Maharashtra is considered to be one of the progressive states in India but 3.5 million households rely on kerosene for lighting out of which 90 per cent belong to rural Maharashtra. There is still 16 per cent of population who have no access to electricity in the state
CSE recommended making decentralised distributed generation or mini-grid projects bankable and investor friendly and at the same time move towards performance based incentives to make it sustainable
Pune, June 20, 2014: Energy access in rural India has been a development priority for the government for many decades. Presently, 45 percent of rural households still lack access to electricity, though its generation has grown at 7 per cent between 2002 and 2013. There are still around 77.5 million households in India who are dependent on kerosene for lighting. Out of these 93.6 per cent belong to rural India.
CSE organised a one-day workshop in Pune to deliberate on how to proliferate sustainable mini-grids for energy access. The deliberations included CSE recommendations on policy reforms and a mini-grid business model on which several stakeholders offered their views for future course of actions.
CSE emphasised on the need to scale up mini- grids development in the country. CSE demanded clarity in mini-grid definition and accordingly defined it in order to develop policies and regulations accordingly and build a sustainable model.

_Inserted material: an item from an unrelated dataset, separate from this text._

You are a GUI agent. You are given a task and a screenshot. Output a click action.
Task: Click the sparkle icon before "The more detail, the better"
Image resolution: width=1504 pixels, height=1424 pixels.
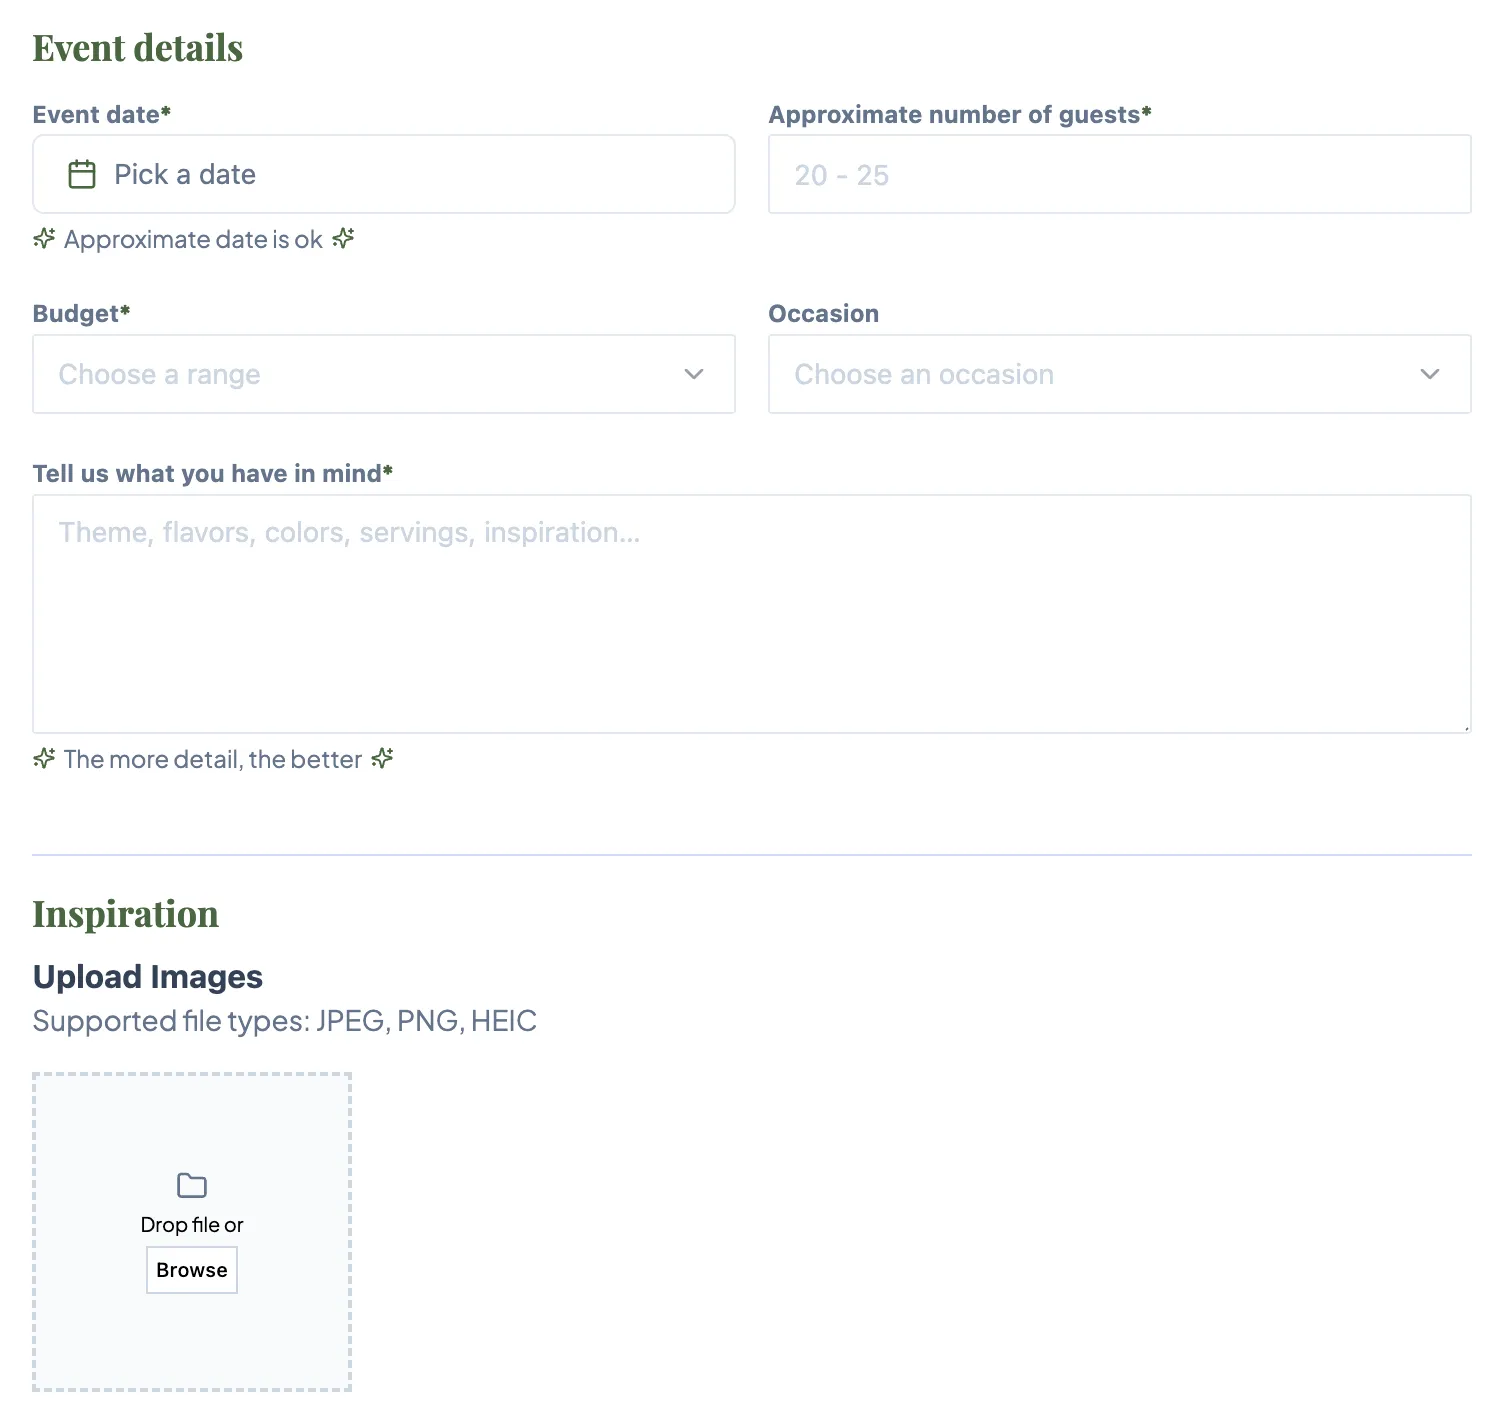pyautogui.click(x=44, y=759)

Coal based thermal power plants account for more than 60 per cent of the electricity produced in India. Though generation capacity is growing in the country at 7 per cent (mostly coal based), consumption is growing even faster due to rapid infrastructure growth in urban and semi-urban areas. Therefore, grid powers from lager scale coal based power plants (for that matter, other renewable energy based large scale power plants too) are unlikely to reach the rural India to provide energy on demand.
On the other hand, renewable energy based mini-grids can be a possible solution to meet the electricity demand of vast rural population of India which addresses the climate change issues also adequately. Various renewable based mini-grid models have emerged in India. They have been able to set examples of how mini-grids can bring an end to energy poverty in India.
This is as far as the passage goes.